> _WORK TO COMPLETE_:
**A.** From the trip report, extract the passage starting with "Topic Author" and going on through "of words only.".
**B.** According to the trip report, which airline and flight number did the family take from Boston to San Juan?
::: PASSAGE :::
Topic Author
Posts: 236
Joined: Tue Apr 01, 2008 12:50 am


Thu Jan 01, 2009 9:18 pm

Hi Everyone,

This is my first trip report so please be kind. In mid-December I traveled with my family (six people total) from Boston to the Caribbean for a nice vacation and a respite from the cold New England weather. Unfortunately, I did not bring a camera so this trip report will be composed of words only.

Boston, Massachusetts (BOS)-San Juan, Puerto Rico (SJU)

US Airways Flight 835
Scheduled Time of Departure/Actual Time of Departure: 10:40 a.m./~11:00 a.m.
Scheduled Time of Arrival/Actual Time of Arrival: 3:29 p.m./ ~4:45 p.m.
::: ENTRIES SHOWN :::
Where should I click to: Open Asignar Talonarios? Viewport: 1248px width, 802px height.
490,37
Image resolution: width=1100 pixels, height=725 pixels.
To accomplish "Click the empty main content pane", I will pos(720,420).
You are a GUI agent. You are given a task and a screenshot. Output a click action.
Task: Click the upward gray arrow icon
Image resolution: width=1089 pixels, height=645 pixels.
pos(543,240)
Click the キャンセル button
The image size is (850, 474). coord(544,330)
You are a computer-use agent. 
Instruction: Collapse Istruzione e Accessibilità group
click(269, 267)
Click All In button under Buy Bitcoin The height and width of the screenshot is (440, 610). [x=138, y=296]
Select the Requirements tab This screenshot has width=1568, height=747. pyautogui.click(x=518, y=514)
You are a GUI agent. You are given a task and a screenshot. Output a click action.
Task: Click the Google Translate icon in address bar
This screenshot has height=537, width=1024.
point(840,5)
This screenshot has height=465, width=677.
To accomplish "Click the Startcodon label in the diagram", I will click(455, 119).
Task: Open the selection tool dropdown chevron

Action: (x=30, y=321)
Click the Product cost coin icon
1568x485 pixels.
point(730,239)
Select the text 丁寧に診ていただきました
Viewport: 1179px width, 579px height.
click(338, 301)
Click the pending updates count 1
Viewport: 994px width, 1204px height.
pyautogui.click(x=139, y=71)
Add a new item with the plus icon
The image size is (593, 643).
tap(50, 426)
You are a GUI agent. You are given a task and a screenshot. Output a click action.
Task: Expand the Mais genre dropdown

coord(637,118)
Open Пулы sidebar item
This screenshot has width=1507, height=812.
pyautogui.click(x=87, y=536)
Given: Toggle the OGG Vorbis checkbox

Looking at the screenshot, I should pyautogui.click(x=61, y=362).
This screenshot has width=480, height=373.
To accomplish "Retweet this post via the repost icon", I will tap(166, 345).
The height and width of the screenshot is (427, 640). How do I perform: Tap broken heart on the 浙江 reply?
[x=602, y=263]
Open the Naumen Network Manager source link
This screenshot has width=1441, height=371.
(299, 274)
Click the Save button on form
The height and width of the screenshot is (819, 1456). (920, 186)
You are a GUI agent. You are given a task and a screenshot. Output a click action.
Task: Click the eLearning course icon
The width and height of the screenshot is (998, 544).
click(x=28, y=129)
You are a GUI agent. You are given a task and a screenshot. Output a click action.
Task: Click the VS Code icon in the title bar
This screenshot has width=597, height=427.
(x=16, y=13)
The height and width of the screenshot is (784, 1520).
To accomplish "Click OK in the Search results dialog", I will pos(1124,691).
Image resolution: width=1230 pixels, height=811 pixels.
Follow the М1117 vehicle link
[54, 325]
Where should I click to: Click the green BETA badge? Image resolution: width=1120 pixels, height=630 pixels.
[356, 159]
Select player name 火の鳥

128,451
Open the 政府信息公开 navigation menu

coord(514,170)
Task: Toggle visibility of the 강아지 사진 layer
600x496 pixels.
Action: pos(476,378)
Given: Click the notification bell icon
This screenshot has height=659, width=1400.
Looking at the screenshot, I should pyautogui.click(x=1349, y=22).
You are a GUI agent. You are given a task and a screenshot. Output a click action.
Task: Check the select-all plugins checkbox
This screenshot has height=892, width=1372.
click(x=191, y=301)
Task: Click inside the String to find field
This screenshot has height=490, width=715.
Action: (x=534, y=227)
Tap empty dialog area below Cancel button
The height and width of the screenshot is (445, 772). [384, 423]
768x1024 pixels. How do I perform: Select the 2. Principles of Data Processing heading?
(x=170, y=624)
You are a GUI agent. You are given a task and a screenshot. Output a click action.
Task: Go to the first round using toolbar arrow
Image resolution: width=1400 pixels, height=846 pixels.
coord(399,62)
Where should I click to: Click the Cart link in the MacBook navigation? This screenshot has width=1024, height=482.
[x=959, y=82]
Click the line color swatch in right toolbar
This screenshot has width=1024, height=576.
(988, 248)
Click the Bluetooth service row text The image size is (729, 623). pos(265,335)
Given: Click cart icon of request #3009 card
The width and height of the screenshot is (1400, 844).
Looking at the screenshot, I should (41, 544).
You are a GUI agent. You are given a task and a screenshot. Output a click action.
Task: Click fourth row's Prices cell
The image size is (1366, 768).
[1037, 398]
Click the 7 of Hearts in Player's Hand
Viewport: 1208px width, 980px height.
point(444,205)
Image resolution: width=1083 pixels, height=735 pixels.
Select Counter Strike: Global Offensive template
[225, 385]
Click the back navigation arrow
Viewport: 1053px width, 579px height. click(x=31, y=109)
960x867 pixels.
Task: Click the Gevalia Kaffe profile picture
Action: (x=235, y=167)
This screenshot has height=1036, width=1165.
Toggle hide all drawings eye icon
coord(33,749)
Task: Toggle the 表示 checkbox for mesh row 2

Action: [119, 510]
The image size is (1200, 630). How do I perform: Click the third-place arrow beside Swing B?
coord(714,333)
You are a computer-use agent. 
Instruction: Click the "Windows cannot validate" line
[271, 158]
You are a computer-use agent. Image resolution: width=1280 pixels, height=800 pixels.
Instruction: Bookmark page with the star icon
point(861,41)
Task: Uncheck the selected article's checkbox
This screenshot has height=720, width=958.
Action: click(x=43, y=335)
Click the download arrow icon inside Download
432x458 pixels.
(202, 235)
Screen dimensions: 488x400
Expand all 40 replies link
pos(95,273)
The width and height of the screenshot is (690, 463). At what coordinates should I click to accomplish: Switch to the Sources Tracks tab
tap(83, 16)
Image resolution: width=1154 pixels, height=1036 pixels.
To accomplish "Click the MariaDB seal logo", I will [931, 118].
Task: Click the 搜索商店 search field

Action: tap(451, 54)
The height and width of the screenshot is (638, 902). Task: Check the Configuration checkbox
:::
> _SOLVED PROBLEMS_:
**A.**
Topic Author
Posts: 236
Joined: Tue Apr 01, 2008 12:50 am


Thu Jan 01, 2009 9:18 pm

Hi Everyone,

This is my first trip report so please be kind. In mid-December I traveled with my family (six people total) from Boston to the Caribbean for a nice vacation and a respite from the cold New England weather. Unfortunately, I did not bring a camera so this trip report will be composed of words only.

**B.** US Airways Flight 835